Horst Seehofer verbietet die rockerähnliche Gruppe "Osmanen Germania"

Bundesinnenminister Horst Seehofer (CSU) hat die rockerähnliche Gruppe "Osmanen Germania BC" einschließlich ihrer Teilorganisationen verboten und ihnen jede Tätigkeit untersagt. "Von dem Verein geht eine schwerwiegende Gefährdung für individuelle Rechtsgüter und die Allgemeinheit aus", erklärte das Ministerium am Dienstag in Berlin.

Die als Boxclub getarnte Gruppe OGBC steht wegen ihrer Nähe zur türkischen Regierungspartei AKP von Präsident Recep Tayyip Erdogan in der Kritik. Sie soll in Deutschland pro-kurdische linke Gruppen und Anhänger der sogenannten Gülen-Bewegung eingeschüchtert haben.

|---|

Zu bearbeitende Aufgaben:
1. Stimmen diese Aussagen mit dem Text über das Verbot der „Osmanen Germania“ überein? Antworten Sie jeweils mit Ja oder Nein und zitieren Sie die entscheidenden Worte des Textes: (a) Das Verbot umfasst auch die Teilorganisationen der Gruppe. (b) Das Ministerium gab das Verbot an einem Montag bekannt. (c) Die Gruppe trat getarnt als Boxclub auf.
2. Führen Sie den Text über das Verbot der „Osmanen Germania“ im Anschluss an seinen letzten Satz weiter.
Die Datensätze stammen aus einer anderen Quelle.

|---|

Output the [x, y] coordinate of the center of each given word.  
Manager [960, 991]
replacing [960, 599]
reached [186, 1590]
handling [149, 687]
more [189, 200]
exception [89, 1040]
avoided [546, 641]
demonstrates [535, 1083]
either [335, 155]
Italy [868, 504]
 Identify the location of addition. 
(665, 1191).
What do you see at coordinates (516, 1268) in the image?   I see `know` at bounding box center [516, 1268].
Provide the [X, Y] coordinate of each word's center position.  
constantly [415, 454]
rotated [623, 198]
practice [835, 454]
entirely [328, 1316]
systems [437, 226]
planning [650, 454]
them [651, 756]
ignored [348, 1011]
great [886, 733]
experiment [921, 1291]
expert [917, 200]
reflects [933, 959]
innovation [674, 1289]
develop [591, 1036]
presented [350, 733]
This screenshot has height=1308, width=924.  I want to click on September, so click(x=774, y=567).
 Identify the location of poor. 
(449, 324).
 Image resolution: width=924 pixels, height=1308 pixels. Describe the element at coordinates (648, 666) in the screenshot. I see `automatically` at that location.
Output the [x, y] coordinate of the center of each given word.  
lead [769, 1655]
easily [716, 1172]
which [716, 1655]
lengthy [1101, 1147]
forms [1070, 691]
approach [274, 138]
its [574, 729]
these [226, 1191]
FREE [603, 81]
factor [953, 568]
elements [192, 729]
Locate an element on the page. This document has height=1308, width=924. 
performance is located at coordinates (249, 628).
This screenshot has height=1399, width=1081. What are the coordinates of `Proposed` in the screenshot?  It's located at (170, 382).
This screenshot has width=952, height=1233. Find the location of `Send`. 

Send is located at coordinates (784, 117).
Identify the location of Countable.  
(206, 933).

|---|

Antworten nach Nummer:
1.
(a) Ja: „einschließlich ihrer Teilorganisationen verboten“
(b) Nein: „erklärte das Ministerium am Dienstag in Berlin“
(c) Ja: „Die als Boxclub getarnte Gruppe OGBC“

2.
In Stuttgart müssen sich seit März acht Mitglieder der Osmanen unter anderem wegen versuchten Mordes, versuchten Totschlags und Menschenhandels vor Gericht verantworten.

Die Osmanen Germania haben sich 2015 gegründet, sind aber rasch gewachsen, Sicherheitsbehörden schätzen, die Gruppe umfasst rund 300 Mitglieder.

"Es gibt eigentlich kein Chapter der 'Osmanen' ohne Straftaten. Das geht von Drogenhandel, Landfriedensbruch, Nötigung und gefährlicher Körperverletzung bis hin zu Erpressung und versuchtem Totschlag."